»»
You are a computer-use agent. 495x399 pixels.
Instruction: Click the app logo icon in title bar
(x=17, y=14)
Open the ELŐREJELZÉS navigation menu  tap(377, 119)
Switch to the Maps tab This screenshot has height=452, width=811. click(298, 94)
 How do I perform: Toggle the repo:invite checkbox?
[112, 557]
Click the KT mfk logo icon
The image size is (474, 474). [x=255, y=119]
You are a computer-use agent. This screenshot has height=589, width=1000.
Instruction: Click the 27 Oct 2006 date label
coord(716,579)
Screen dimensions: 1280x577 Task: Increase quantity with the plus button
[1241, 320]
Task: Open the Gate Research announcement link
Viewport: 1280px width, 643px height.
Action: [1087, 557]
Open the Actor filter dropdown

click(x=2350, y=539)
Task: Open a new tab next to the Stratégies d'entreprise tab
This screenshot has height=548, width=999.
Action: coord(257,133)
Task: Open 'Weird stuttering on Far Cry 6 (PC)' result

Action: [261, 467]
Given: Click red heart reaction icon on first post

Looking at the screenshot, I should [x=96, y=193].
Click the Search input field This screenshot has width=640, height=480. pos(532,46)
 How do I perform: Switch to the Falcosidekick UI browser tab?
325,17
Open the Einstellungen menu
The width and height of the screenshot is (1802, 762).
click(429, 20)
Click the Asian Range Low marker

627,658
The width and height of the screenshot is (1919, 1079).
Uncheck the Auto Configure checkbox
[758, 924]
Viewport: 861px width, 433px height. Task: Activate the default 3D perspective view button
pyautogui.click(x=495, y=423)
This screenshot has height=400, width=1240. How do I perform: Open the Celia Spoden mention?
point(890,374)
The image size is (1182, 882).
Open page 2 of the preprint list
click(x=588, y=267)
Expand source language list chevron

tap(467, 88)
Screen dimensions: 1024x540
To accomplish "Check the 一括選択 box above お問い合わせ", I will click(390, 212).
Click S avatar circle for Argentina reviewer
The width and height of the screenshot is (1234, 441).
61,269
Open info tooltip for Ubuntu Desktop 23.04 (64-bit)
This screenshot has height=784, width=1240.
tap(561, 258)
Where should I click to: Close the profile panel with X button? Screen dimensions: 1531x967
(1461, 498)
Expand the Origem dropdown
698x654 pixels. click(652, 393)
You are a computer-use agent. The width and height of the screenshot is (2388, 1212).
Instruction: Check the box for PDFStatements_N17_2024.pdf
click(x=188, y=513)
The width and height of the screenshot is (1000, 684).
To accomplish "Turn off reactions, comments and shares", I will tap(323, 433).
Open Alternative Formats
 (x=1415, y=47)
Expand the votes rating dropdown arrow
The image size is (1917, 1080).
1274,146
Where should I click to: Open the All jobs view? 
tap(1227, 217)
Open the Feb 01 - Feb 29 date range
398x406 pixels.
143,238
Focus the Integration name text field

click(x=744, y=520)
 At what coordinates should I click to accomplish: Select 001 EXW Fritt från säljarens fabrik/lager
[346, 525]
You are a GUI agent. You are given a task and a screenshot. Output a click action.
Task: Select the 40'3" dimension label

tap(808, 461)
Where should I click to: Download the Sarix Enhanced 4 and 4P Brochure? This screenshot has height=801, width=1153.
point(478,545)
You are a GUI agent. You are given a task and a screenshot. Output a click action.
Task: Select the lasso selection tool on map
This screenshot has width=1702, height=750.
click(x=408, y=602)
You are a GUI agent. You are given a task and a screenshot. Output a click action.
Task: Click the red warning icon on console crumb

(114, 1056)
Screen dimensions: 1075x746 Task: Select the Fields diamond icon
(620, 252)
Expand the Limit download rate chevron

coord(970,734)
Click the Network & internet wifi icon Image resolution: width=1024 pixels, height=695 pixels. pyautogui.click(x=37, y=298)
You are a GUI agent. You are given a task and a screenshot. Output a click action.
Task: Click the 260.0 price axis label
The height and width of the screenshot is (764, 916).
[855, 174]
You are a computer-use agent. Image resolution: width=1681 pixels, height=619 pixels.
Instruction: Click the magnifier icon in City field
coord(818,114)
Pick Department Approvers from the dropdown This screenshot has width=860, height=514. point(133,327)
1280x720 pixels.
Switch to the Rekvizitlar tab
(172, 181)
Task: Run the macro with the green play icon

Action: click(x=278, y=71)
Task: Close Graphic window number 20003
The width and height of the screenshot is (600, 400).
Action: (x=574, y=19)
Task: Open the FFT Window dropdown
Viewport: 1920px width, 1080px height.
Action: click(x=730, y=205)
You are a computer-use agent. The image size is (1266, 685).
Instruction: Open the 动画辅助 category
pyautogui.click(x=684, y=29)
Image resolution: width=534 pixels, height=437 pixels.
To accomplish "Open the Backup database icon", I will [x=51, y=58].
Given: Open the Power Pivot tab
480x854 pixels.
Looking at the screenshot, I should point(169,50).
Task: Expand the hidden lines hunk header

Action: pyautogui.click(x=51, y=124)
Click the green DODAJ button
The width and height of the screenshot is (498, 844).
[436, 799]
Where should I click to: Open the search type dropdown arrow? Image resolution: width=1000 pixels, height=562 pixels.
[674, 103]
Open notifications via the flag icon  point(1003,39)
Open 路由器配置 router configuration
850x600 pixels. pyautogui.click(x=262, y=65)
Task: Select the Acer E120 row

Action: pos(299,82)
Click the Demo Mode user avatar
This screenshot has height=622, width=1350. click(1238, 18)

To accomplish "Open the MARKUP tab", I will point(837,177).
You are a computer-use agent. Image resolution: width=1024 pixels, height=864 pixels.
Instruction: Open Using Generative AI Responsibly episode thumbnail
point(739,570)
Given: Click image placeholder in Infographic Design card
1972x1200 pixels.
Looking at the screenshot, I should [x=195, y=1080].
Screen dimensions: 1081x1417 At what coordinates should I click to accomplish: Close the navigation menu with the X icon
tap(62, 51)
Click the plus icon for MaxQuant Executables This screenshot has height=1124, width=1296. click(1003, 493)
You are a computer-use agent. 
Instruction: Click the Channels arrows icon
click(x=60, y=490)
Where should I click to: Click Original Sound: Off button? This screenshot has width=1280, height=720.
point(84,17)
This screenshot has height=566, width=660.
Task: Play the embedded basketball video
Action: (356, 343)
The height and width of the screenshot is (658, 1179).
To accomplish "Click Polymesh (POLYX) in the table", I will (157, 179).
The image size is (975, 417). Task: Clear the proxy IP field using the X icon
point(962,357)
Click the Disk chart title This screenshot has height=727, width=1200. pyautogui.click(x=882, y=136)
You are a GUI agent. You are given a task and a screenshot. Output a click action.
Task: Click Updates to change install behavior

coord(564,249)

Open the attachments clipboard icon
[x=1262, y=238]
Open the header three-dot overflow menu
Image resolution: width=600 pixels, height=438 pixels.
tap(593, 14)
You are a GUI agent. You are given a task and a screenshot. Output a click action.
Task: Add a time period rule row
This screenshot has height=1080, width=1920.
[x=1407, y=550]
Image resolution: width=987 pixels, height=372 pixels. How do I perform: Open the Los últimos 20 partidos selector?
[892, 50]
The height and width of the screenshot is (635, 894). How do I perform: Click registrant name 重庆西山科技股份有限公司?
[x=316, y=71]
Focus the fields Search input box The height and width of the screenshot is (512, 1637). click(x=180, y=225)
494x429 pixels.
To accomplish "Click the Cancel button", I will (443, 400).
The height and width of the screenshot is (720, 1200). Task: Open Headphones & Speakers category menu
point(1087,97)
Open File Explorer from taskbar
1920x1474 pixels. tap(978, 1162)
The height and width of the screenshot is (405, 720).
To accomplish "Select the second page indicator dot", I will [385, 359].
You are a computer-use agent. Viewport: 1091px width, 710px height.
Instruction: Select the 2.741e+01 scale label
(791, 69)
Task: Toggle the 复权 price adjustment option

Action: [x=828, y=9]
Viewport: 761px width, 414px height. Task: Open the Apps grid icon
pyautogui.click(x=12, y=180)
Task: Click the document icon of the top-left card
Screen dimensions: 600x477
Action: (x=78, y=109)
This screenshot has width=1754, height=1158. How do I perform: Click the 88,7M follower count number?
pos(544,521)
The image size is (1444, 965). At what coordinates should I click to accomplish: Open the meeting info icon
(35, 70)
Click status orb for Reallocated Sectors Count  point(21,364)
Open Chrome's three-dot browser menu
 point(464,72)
««
What the task requires
Transcribe the rows word for word, starting with the line containing "Screen dimensions: 1280x577" and ending with the line containing "Click the Search", both of those lines included.

Exercise answer
Screen dimensions: 1280x577 Task: Increase quantity with the plus button
[1241, 320]
Task: Open the Gate Research announcement link
Viewport: 1280px width, 643px height.
Action: [1087, 557]
Open the Actor filter dropdown

click(x=2350, y=539)
Task: Open a new tab next to the Stratégies d'entreprise tab
This screenshot has height=548, width=999.
Action: coord(257,133)
Task: Open 'Weird stuttering on Far Cry 6 (PC)' result

Action: [261, 467]
Given: Click red heart reaction icon on first post

Looking at the screenshot, I should [x=96, y=193].
Click the Search input field This screenshot has width=640, height=480. pos(532,46)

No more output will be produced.